Fabric Arguments¶

accelerator¶

Choose one of "cpu", "gpu", "tpu", "auto".

# CPU accelerator
fabric = Fabric(accelerator="cpu")

# Running with GPU Accelerator using 2 GPUs
fabric = Fabric(devices=2, accelerator="gpu")

# Running with TPU Accelerator using 8 tpu cores
fabric = Fabric(devices=8, accelerator="tpu")

# Running with GPU Accelerator using the DistributedDataParallel strategy
fabric = Fabric(devices=4, accelerator="gpu", strategy="ddp")

The "auto" option recognizes the machine you are on and selects the available accelerator.

# If your machine has GPUs, it will use the GPU Accelerator
fabric = Fabric(devices=2, accelerator="auto")

strategy¶

Choose a training strategy: "dp", "ddp", "ddp_spawn", "xla", "deepspeed", "fsdp"``.

# Running with the DistributedDataParallel strategy on 4 GPUs
fabric = Fabric(strategy="ddp", accelerator="gpu", devices=4)

# Running with the DDP Spawn strategy using 4 cpu processes
fabric = Fabric(strategy="ddp_spawn", accelerator="cpu", devices=4)

Additionally, you can pass in your custom strategy by configuring additional parameters.

from lightning.fabric.strategies import DeepSpeedStrategy

fabric = Fabric(strategy=DeepSpeedStrategy(stage=2), accelerator="gpu", devices=2)

devices¶

Configure the devices to run on. Can be of type:

int: the number of devices (e.g., GPUs) to train on
list of int: which device index (e.g., GPU ID) to train on (0-indexed)
str: a string representation of one of the above

# default used by Fabric, i.e., use the CPU
fabric = Fabric(devices=None)

# equivalent
fabric = Fabric(devices=0)

# int: run on two GPUs
fabric = Fabric(devices=2, accelerator="gpu")

# list: run on GPUs 1, 4 (by bus ordering)
fabric = Fabric(devices=[1, 4], accelerator="gpu")
fabric = Fabric(devices="1, 4", accelerator="gpu")  # equivalent

# -1: run on all GPUs
fabric = Fabric(devices=-1, accelerator="gpu")
fabric = Fabric(devices="-1", accelerator="gpu")  # equivalent

num_nodes¶

Number of cluster nodes for distributed operation.

# Default used by Fabric
fabric = Fabric(num_nodes=1)

# Run on 8 nodes
fabric = Fabric(num_nodes=8)

Learn more about distributed multi-node training on clusters here.

precision¶

Fabric supports double precision (64), full precision (32), or half precision (16) operation (including bfloat16).

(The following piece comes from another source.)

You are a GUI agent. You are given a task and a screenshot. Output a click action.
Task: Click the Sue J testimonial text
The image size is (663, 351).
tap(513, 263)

Half precision, or mixed precision, is the combined use of 32 and 16-bit floating points to reduce the memory footprint during model training. This can result in improved performance, achieving significant speedups on modern GPUs.

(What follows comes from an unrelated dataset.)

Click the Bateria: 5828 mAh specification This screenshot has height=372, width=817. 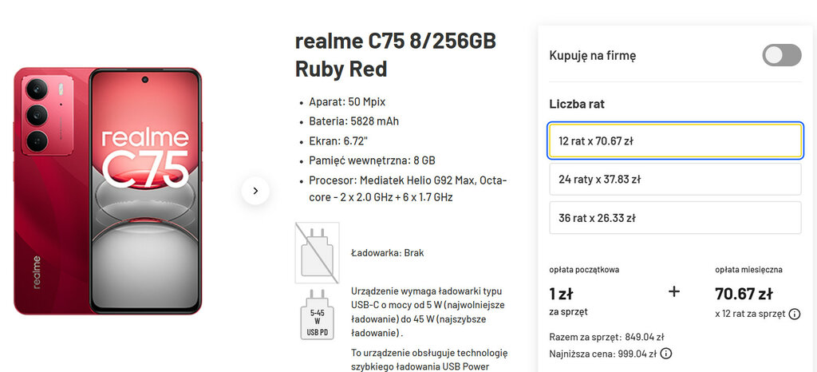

# Default used by the Fabric
fabric = Fabric(precision=32, devices=1)

# 16-bit (mixed) precision
fabric = Fabric(precision=16, devices=1)

# 16-bit bfloat precision
fabric = Fabric(precision="bf16", devices=1)

# 64-bit (double) precision
fabric = Fabric(precision=64, devices=1)

plugins¶

Plugins allow you to connect arbitrary backends, precision libraries, clusters etc. For example: To define your own behavior, subclass the relevant class and pass it in. Here’s an example linking up your own ClusterEnvironment.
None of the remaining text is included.